Supplied records start

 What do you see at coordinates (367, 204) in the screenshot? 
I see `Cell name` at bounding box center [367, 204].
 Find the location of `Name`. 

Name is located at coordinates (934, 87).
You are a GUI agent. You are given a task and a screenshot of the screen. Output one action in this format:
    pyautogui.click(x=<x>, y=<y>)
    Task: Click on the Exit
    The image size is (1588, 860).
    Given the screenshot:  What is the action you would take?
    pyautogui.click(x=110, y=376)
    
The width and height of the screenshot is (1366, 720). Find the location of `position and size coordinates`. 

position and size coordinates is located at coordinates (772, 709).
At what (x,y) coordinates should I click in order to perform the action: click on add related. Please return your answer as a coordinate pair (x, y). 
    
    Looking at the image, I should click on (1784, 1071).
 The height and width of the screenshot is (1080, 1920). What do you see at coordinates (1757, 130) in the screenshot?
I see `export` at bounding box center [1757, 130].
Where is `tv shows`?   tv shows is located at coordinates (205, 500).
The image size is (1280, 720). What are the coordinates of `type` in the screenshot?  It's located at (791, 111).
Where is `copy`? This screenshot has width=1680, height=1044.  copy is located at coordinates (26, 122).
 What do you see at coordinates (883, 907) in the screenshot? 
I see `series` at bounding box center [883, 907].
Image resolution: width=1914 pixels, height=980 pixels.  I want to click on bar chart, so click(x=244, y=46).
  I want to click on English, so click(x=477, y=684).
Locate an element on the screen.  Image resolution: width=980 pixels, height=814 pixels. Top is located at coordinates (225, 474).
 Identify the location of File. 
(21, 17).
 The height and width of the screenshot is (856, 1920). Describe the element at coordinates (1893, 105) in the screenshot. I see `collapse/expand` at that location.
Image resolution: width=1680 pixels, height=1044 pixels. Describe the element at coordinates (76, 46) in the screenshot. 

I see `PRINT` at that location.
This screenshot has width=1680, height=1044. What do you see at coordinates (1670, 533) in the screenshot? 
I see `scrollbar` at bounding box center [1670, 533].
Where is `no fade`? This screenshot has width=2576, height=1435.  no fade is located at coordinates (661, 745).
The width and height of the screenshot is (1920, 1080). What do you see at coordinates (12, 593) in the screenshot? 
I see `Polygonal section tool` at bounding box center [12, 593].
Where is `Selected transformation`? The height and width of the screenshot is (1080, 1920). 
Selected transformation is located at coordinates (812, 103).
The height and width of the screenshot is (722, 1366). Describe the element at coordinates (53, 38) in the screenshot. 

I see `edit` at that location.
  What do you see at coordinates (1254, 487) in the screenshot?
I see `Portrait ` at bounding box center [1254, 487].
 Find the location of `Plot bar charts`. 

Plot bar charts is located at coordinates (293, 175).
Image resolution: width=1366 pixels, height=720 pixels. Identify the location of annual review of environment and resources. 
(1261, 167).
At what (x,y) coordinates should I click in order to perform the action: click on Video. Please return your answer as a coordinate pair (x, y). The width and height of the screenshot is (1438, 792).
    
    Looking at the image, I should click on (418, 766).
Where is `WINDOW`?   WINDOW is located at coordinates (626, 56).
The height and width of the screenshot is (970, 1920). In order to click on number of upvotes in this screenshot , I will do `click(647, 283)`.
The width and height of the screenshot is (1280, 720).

Supplied records end

Your goal: Repeat word for word the stretch of the data above from the line containing "The image size is (1280, 720)." through the line containing "coordinates (26, 122).", including both of those lines.

Exercise answer:
The image size is (1280, 720). What are the coordinates of `type` in the screenshot?  It's located at (791, 111).
Where is `copy`? This screenshot has width=1680, height=1044.  copy is located at coordinates (26, 122).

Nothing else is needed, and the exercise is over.